Also, we judge the difficulty of things by our own experience. It took us ~1 billion years to get to the point where we could communicate abstract ideas and play chess. These were once believed to be the challenging problems in AI.

It turned out that chess is easy we're just relatively bad at it.


Chess is easy when you have the hardware to effectively brute force it. Once someone develops an algorithm that requires an order of moves comparable to a human, and significantly outperforms a human, then AI will be interesting.


I find it somewhat understandable from non-tech people. I’m more surprised at now much people within the tech world but the hype.


The big tech companies are demonstrably using deep learning to solve previously unsolvable problems. It's a significant advance.

What's yet to be seen is if startups can profit from this advance, since it depends on massive data and compute.


AlphaGo is interesting. But what big new problems have been solved? (rather than incrementally improved).


The big results as far as I understand:

- Image recognition

- Winning the games computers hadn't won already

- Incremental progress on translation. Plus translation that doesn't need as many domain experts

- Self-driving cars (with related automation applications)

Of image there, image recognition stands out as the big leap and the rest are relatively incremental. One of the things with the other applications is that they provide a recipe format that's more systematic than previous approaches. A lot of vision approaches pre-deep-learning were very hit-or-miss. Deep learning has a lot of black art involved in effective training and a lot of time investment but my impression it is more reliable than what came before.

Any other examples welcome


You forgot speech recognition.


This isn't related to alpha go as such, but we can now predict which citizens are going to need help raising their children by having a machine cross reference their case history with public records.

It's not legal yet, but it will be, because it will potentially save lives (and money).


Well, "big new" sounds like a destructive qualification. Why can't it be "big" and "old"? https://arxiv.org/pdf/1712.01208.pdf



Looks like great incremental progess. Have you seen the state of Japanese<->English translation? It’s almost completely useless.

I really don’t see this as a huge win for deep learning, anything else?


Whether progress is incremental is an ill defined question. I don't consider "super human translation" to be incremental. The key point here is that deep learning has produced significant results. I'm not sure why you care to argue semantics.


Well, I’m interested in understanding how valuable deep learning is and if lives up to the hype.

Better translation of European languages (which wasn’t a totally unsolved problem anyway) doesn’t seem to be something that really lives up to the hype.

Particularly as the article cited doesn’t seem to back up its statements very well.

So... anything else?


If super human translation doesn't impress you, what will?
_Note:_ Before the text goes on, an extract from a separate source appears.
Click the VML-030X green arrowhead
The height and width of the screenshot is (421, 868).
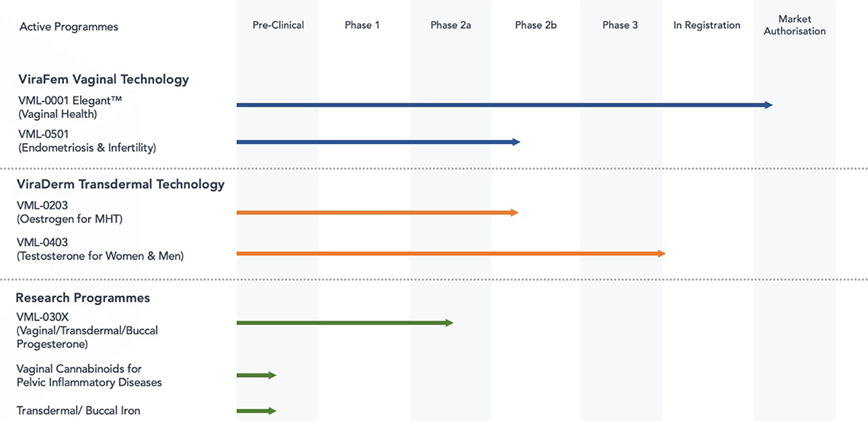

The article doesn’t make that statement. The article doesn’t provide data to support any statements (it’s a pop science piece).

The original blog:

https://research.googleblog.com/2016/09/a-neural-network-for...

Is better suggests deep learning resulted in maybe 10% improvement. Isn’t as good as human in all cases.


Ah I misread "as good" as "better". It's still an epsilon difference, though. And the article lists other applications that have had "step wise" improvements, which is the opposite of incremental of course.

Also, you didn't answer the question.


It won't. It's going to change the way we do public sector. Not so much because the tech is revolutionary but because the upper echelons of society are sold on it and are actually putting it to use.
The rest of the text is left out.